Os transaturninos (Urano, Netuno e Plutão), também generalizando, mostram idades de grandes mudanças, em que o mundo vivido até em tão passa por algo que muda a maneira de encararmos a vida. Como já falei demais (para variar um pouco), vou deixa-los com essa imagem de mudanças para especularem sobre suas vidas.

Por último, uma explicação a respeito das limitações dessa análise progressiva do mapa: quando os astros estão muito no início do signo, isso significa uma condensação em idades muito “tenras”, ou seja, se você tem um Mercúrio a 0°30’ de Leão, por exemplo ficcional novamente, significa que a experiência que construiu esse arquétipo para você foi aos 6 meses de idade, e a menos que se seja um Buda renascido, vai ser bem difícil ter uma lembrança disso. Sempre existe a chance de ser algo que se tornou parte da crônica familiar, tipo seu irmãozinho mais velho querido querendo te enforcar, mas nem sempre a memória da família pode ser acessada assim. Isso também significa que a cada 6 meses esse padrão é retomado, por tanto pode ser algo que você já tenha tão incorporado que nem perceba, ou então algo que se já tem previsto no seu calendário anual, tipo ter uma briga com o tal irmãozinho querido que você encontra quando vai visitar seus pais duas vezes ao ano. 

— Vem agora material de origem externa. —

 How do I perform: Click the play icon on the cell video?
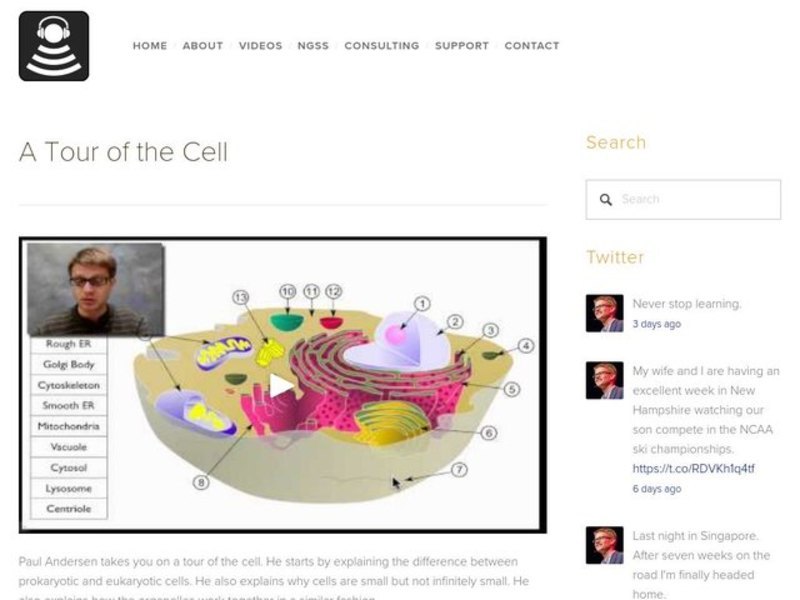283,384
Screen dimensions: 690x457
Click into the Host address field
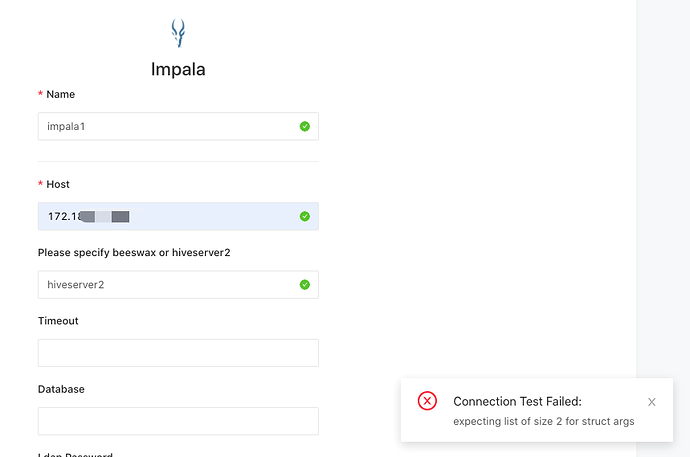pos(178,216)
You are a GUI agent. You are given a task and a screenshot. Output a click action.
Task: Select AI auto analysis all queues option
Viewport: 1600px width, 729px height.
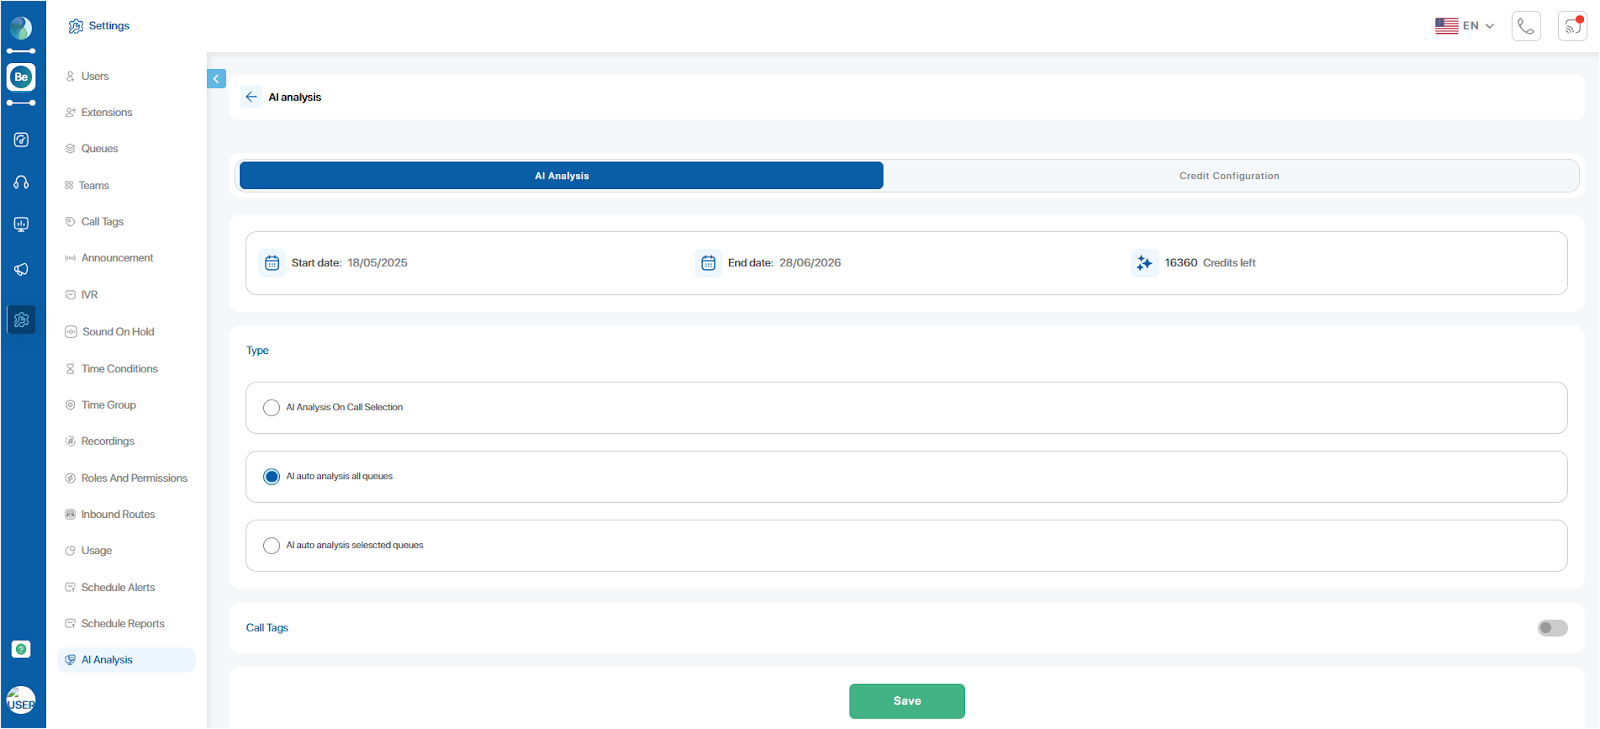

Outro problema desse estudo é quando o astro está no outro extremo do signo, mais perto do seu final, tipo um Marte a 29° de Áries. Isso não quer dizer que você só irá experimentar seu Marte - ou seja, sua agressividade e capacidade para ação pessoal - aos 29 anos, mas que nessa idade você vivenciou (ou vivenciará) esse Marte de maneira a criar um padrão consciente mais definido. Na literatura a respeito se diz que quando um astro está a mais que 10 graus de um signo, dividimos a idade por 2 para encontrar a vivencia condensadora desse simbolismo: esse Marte a 29° de Aries teria sua experiência matriz entre 14 e 15 anos, então, e se dividimos essa idade por 2 encontramos uma primeira vivencia significativa lá pelos 7 anos. Nunca encontrei nenhuma explicação sobre o porque de se dividir a idade por 2 (e não por 3 ou 5 ou 30), mas como na maioria das vezes tem funcionado, continuamos a usar, certo? A única coisa que me ocorre quando penso no porque disso é que como o máximo que se pode chegar nesse trabalho é uma idade de 30 anos, metade disso dá uma idade suficientemente consciente. Seja como for, a experiência marciana dos 29 anos vai dar mais material para ser trabalhado, e poderá ser usada para re-significar mais conscientemente a experiência dos 14/15 anos e dos 7 anos.

Tem muita coisa que ainda quero falar sobre Progressão Simbólica, mas aqui já tem material suficiente para se passar um tempo examinando o mapa e a memória. Vale a pena pesquisar com família e amigos de infância/adolescência para recuperar essas vivências e também perceber como esse tipo de vivência se repete ao longo da vida. Mas vamos voltar a falar disso.